Going forward, Klink points out that it is important to continue to educate people on the different entities and processes involved in the remediation of contaminated sites. The LSRPA is a nonprofit entity that was created to gather LSRPs and other environmental professionals in the state, and was paramount in the early efforts to get the LSRP program implemented.
“We understand that development has to happen and that human health has to be protected,” he says. “The LSRPA has, and will continue to work with, the DEP, local governments and action groups to discuss the best ways to clean up sites in a responsible way.”
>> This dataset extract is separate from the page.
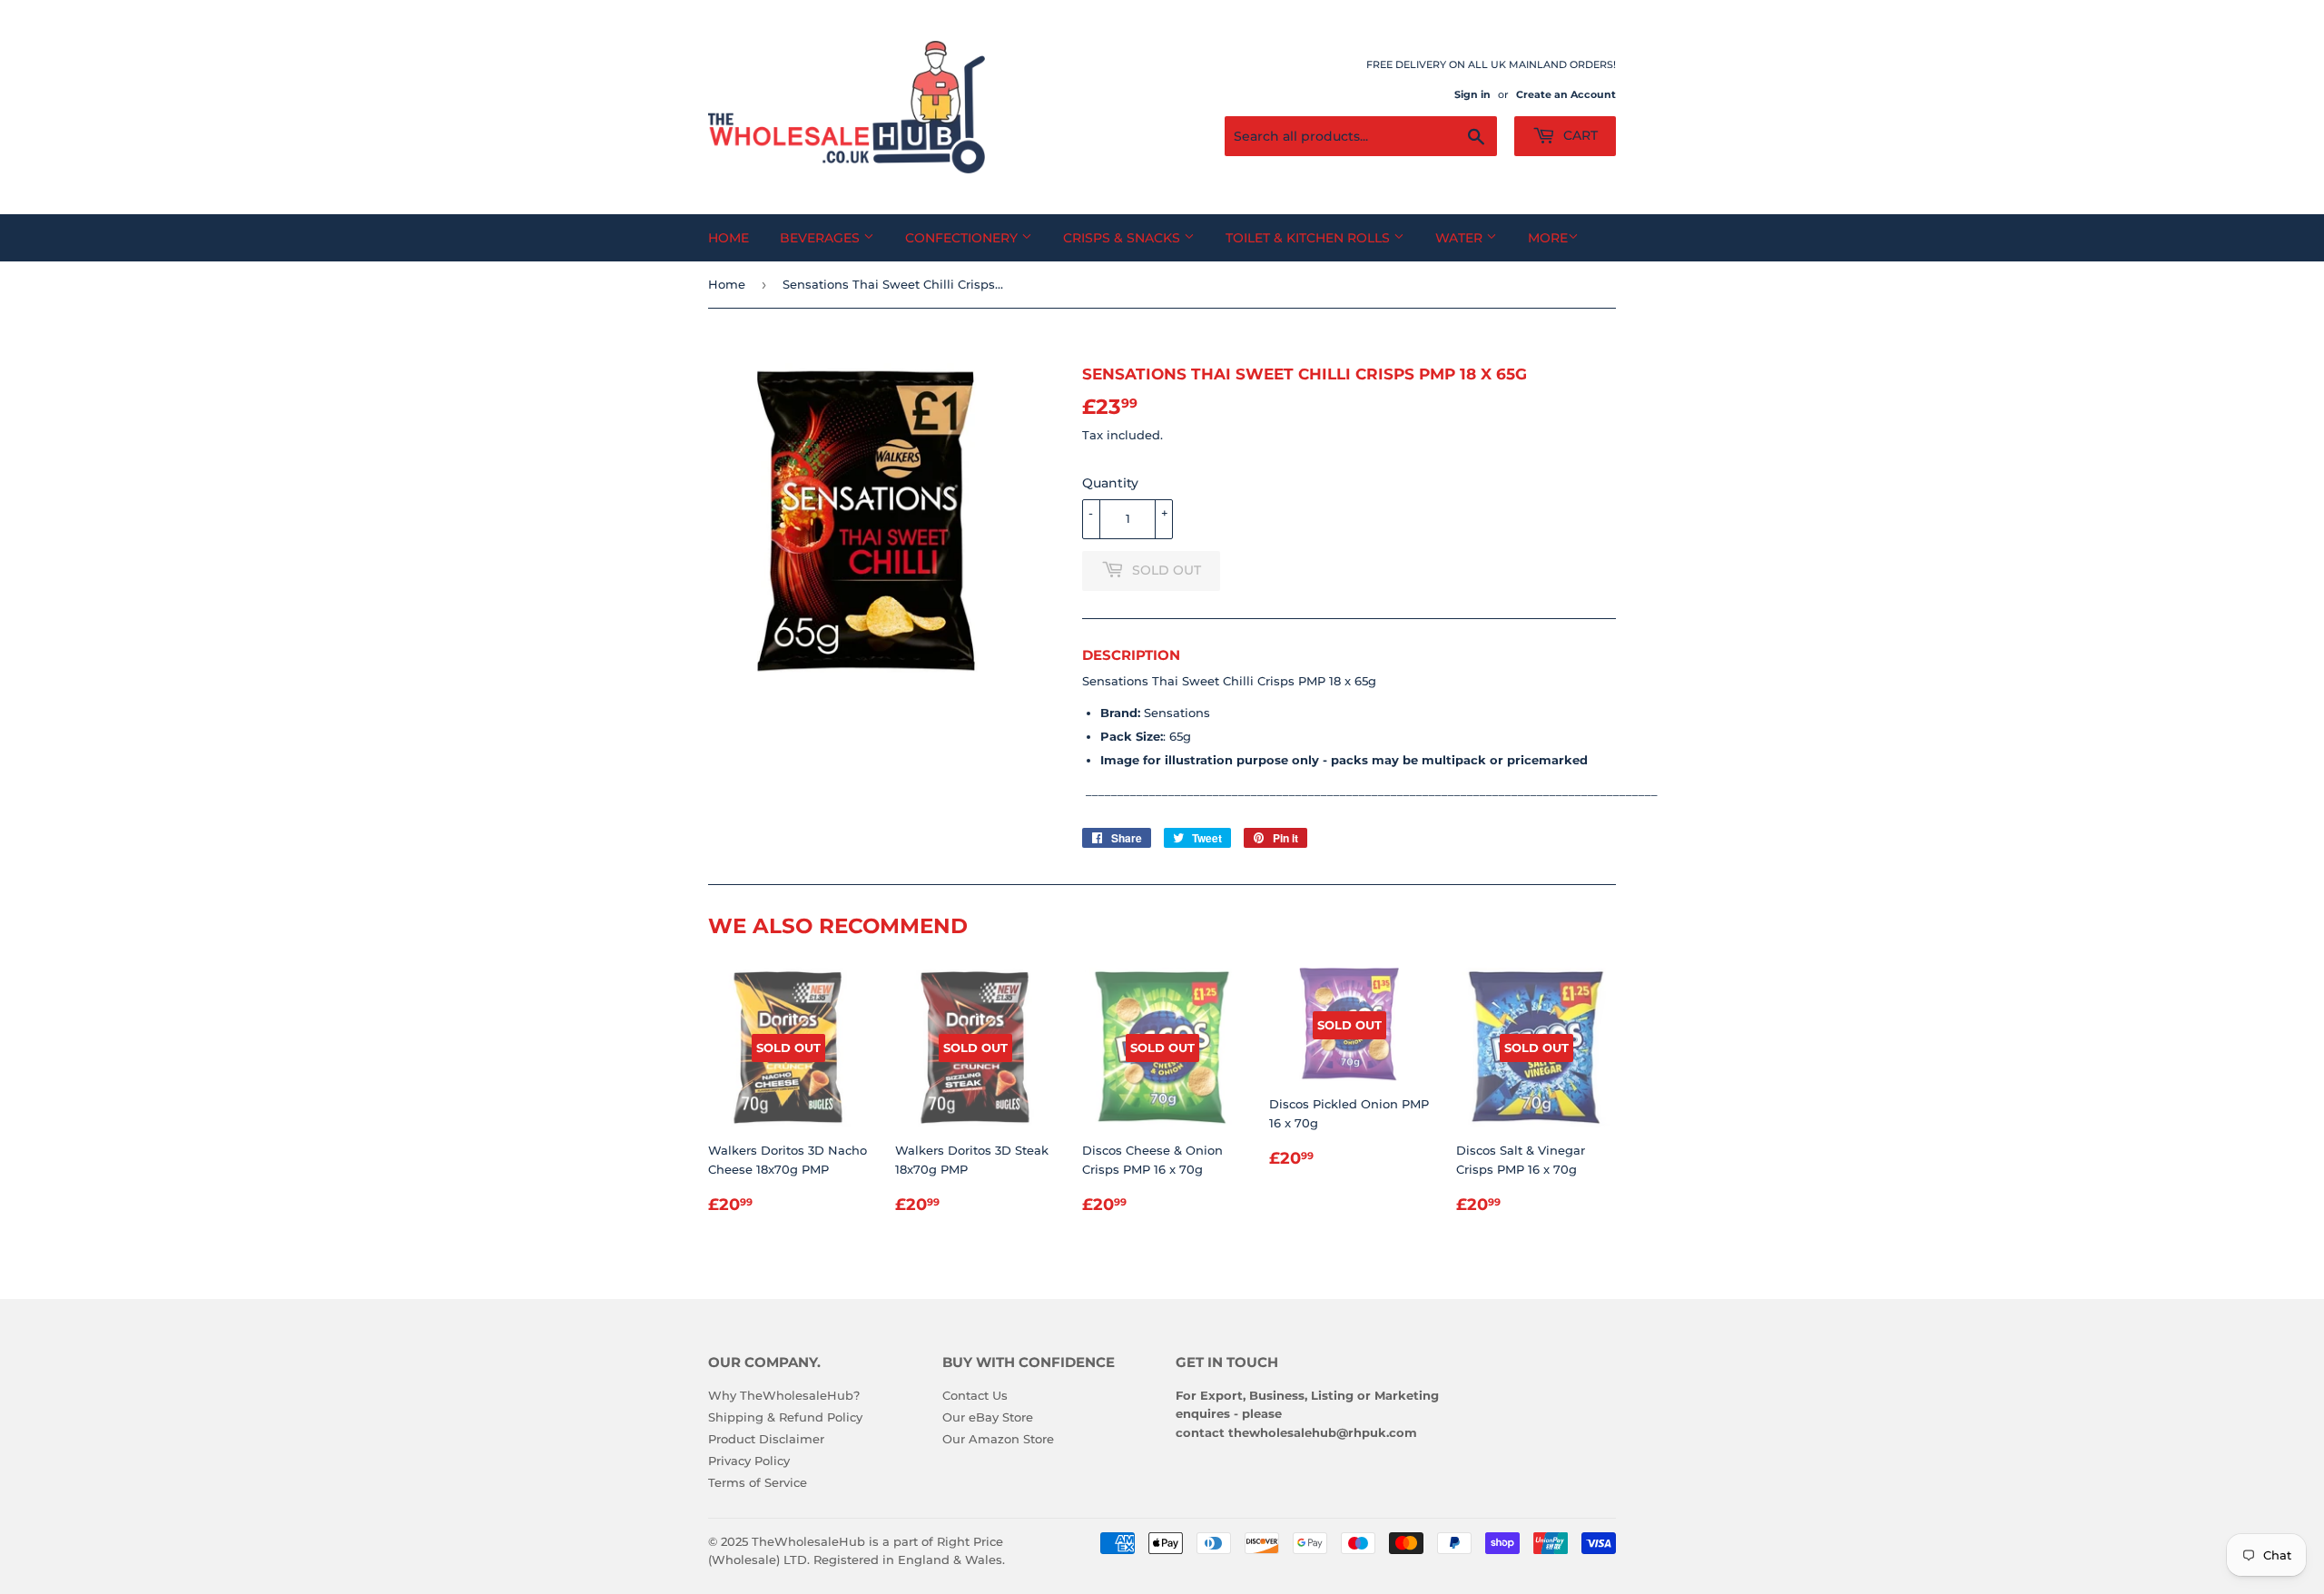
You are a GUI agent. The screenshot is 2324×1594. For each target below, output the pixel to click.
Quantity (1110, 483)
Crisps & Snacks (1123, 238)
In fact, Ferguson points out that, “the LSRPA is working on what has become called SRRA 2.0, to make some adjustments to SRRA now that we have almost eight years under our belts.”
While change continues to happen at the federal level and is looming at the state level, regarding potential effects on New Jersey’s environmental regulations, drastic changes don’t seem imminent.
“Under the Trump Administration, we have seen a trend in policy to decrease the role of the federal government in regulating environmental issues. Under this scenario, states are to take a more active role in regulating local issues,” Winslow says. “In New Jersey, we have very strong environmental regulations and we don’t expect to see a roll-back in these regulations. In fact, I would expect to see more environmental oversight at the state level as the federal government decreases its role.”
Boyle echoes this feeling, saying that New Jersey has always been more stringent than the federal government when it comes to environmental regulations.
“We are not going to go back. If anything, the regulations will get stronger and protect the people,” Klink says.
Over the past eight years, there has been a concerted effort from within the DEP to transform the agency’s culture to one that embraces customer service and strives to be more business friendly. This was a major goal from the beginning of DEP Commissioner Bob Martin’s tenure, as he recalls his first command from the governor when he began as commissioner was to ‘fix the agency’.
“We changed the image of the DEP and the reaction that the public has to us,” Martin says. “[People] can see that we are getting things done. You can see the feedback from the business community, mayors and individuals saying, ‘Wow, people are being responsive.’ They don’t expect you to say ‘yes’ all the time, but they expect a timely answer, and that’s what we decided we had to do. If the answer is ‘no’ then let them know early on, but have them come in and talk about their problem.”
Specific business-friendly efforts from the department have included the new Office of Permit Coordination, which became one of the cornerstones to how large projects were dealt with in New Jersey, streamlining the confusing and drawn out process of acquiring proper permits; and the DEP’s Office of Alternative Dispute Resolution, which helped to save the state and regulatory community millions of dollars by providing a forum other than administrative and trial courts to resolve disputes.
Martin is proud that the regulatory changes that came during his tenure did not come at the cost of reduced environmental protection.
“When we set out on regulatory reform, we said we were not going to change the standards,” he says. “We also said we are going to make decisions based on science, data and facts. We were not going to make decisions on ideologies or politics. I didn’t run for office for this job. My job was to implement rules based on science. Looking at data and facts made my job easier.”